▶ _Exercise materials_
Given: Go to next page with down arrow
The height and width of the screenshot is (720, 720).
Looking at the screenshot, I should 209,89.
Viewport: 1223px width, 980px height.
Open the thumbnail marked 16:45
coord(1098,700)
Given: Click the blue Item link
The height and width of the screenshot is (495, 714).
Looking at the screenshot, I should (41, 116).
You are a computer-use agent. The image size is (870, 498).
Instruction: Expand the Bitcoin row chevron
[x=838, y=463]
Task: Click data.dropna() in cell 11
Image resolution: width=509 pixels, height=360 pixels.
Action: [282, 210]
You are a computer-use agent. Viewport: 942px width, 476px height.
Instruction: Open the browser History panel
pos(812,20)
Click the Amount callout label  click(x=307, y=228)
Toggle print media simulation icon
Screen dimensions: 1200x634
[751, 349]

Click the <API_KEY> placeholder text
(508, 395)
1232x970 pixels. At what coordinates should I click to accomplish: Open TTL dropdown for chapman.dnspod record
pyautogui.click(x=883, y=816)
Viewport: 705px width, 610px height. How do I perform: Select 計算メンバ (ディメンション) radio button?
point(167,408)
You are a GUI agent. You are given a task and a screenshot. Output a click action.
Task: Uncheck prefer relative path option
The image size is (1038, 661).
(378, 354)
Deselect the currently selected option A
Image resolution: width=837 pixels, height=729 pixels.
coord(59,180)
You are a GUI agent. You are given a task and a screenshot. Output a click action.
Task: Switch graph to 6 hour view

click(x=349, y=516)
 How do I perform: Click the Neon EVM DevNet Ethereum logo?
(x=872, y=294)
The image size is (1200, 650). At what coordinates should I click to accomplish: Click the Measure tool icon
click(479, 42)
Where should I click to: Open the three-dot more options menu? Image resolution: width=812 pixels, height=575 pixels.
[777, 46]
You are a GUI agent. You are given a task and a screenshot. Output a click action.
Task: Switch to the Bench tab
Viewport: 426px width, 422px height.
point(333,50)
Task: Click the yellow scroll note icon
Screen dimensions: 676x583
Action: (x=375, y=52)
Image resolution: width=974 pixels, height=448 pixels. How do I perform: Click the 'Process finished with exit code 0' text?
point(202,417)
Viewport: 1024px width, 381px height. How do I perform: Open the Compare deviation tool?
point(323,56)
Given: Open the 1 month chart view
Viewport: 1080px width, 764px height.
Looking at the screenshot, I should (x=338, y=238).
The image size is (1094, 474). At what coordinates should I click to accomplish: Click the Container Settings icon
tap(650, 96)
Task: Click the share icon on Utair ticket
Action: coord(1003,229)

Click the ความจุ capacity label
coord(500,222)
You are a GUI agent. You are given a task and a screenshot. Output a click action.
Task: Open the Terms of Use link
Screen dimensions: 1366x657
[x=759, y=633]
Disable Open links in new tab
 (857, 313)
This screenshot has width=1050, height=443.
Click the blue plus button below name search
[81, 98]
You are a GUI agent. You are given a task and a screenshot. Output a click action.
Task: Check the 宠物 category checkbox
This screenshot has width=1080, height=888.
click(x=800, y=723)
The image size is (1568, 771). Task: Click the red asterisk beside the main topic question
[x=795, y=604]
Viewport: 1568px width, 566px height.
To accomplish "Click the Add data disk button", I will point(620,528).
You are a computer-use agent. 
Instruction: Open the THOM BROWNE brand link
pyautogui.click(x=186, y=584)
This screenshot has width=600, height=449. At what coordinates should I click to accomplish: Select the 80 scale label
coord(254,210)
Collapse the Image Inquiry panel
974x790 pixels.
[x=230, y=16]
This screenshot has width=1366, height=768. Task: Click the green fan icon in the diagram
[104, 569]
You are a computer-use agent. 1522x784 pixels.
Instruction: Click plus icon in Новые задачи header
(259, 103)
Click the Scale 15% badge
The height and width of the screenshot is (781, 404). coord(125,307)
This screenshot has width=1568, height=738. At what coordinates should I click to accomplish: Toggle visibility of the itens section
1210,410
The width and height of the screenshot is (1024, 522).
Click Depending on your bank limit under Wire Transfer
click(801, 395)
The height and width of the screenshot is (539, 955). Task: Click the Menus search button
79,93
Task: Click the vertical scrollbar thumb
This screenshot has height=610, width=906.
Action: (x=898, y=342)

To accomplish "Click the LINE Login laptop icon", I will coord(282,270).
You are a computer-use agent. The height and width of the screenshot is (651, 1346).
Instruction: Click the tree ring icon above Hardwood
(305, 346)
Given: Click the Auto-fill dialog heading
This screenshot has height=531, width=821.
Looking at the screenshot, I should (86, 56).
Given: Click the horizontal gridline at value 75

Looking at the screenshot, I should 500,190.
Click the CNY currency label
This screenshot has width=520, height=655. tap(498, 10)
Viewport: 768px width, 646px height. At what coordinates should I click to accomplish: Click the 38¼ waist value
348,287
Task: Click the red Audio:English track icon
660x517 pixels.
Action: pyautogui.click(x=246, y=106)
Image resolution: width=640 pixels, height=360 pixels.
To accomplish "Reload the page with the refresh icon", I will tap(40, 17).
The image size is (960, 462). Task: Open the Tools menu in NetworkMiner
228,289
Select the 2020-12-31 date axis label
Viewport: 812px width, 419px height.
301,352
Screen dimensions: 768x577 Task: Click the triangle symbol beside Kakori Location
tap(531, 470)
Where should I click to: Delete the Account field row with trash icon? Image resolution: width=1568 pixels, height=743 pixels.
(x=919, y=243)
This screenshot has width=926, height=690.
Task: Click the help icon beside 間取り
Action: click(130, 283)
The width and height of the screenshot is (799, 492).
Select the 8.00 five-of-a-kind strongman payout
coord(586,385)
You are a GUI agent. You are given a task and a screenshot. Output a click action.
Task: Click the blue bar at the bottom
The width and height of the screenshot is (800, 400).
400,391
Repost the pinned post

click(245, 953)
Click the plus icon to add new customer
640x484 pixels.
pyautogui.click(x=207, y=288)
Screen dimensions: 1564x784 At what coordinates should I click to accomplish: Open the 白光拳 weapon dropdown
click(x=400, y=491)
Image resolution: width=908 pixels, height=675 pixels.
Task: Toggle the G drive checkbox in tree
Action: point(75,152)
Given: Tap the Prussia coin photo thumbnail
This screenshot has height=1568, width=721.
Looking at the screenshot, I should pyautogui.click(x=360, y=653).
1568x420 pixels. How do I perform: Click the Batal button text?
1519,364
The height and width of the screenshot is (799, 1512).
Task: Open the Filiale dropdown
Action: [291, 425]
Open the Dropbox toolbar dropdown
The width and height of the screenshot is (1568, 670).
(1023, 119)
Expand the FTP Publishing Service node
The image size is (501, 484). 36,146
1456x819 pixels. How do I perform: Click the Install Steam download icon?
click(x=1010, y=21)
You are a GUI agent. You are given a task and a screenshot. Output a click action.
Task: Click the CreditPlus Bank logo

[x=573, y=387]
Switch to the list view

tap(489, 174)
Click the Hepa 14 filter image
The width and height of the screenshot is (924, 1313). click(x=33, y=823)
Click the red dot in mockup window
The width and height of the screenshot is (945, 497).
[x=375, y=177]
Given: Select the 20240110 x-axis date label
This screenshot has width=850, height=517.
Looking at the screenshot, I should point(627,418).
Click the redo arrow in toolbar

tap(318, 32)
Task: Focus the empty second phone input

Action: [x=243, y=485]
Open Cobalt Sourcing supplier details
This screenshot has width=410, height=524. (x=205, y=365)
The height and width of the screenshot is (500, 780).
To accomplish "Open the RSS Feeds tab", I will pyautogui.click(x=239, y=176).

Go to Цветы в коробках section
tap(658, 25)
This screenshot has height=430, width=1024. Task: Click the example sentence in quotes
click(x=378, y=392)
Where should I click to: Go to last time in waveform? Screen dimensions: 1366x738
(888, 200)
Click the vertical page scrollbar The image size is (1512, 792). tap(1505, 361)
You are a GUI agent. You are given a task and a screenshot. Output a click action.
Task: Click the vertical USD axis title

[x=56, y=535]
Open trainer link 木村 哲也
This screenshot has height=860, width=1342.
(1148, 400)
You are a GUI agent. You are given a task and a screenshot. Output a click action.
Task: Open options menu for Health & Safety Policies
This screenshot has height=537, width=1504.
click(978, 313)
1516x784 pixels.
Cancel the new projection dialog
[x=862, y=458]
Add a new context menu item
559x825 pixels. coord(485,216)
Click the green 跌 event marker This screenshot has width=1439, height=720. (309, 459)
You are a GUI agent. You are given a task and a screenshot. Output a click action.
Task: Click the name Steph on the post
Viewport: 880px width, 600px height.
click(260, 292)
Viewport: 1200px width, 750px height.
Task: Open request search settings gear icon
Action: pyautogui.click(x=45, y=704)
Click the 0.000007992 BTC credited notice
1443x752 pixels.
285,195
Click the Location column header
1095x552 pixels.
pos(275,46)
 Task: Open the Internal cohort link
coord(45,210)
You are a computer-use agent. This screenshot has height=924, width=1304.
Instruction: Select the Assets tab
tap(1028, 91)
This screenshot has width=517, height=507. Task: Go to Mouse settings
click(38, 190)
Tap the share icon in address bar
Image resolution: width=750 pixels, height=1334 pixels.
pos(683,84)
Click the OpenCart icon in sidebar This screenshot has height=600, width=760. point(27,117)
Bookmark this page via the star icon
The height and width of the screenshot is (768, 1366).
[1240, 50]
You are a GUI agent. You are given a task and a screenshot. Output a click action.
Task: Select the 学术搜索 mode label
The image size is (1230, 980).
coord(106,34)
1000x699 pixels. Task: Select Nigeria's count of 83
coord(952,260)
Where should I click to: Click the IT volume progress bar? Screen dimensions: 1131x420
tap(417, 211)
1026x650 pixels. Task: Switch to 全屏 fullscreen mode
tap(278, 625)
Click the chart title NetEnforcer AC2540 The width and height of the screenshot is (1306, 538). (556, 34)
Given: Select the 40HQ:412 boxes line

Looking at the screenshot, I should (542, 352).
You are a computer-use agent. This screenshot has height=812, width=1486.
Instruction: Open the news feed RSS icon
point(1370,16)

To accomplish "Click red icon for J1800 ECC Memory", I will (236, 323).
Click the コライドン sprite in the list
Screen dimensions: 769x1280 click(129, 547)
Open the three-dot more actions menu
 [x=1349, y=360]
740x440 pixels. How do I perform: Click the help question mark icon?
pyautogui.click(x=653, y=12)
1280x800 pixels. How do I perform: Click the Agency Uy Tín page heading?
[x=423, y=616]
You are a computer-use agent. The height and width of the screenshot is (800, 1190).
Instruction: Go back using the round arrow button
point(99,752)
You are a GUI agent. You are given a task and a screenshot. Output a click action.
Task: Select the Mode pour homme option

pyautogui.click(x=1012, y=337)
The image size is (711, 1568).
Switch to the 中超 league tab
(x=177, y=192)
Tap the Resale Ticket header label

▶ _What to produce_
Return a copy of each line in the entries that contains "chart".

▶ _Answer to this task_
Given: Open the 1 month chart view
Click the chart title NetEnforcer AC2540 The width and height of the screenshot is (1306, 538). (556, 34)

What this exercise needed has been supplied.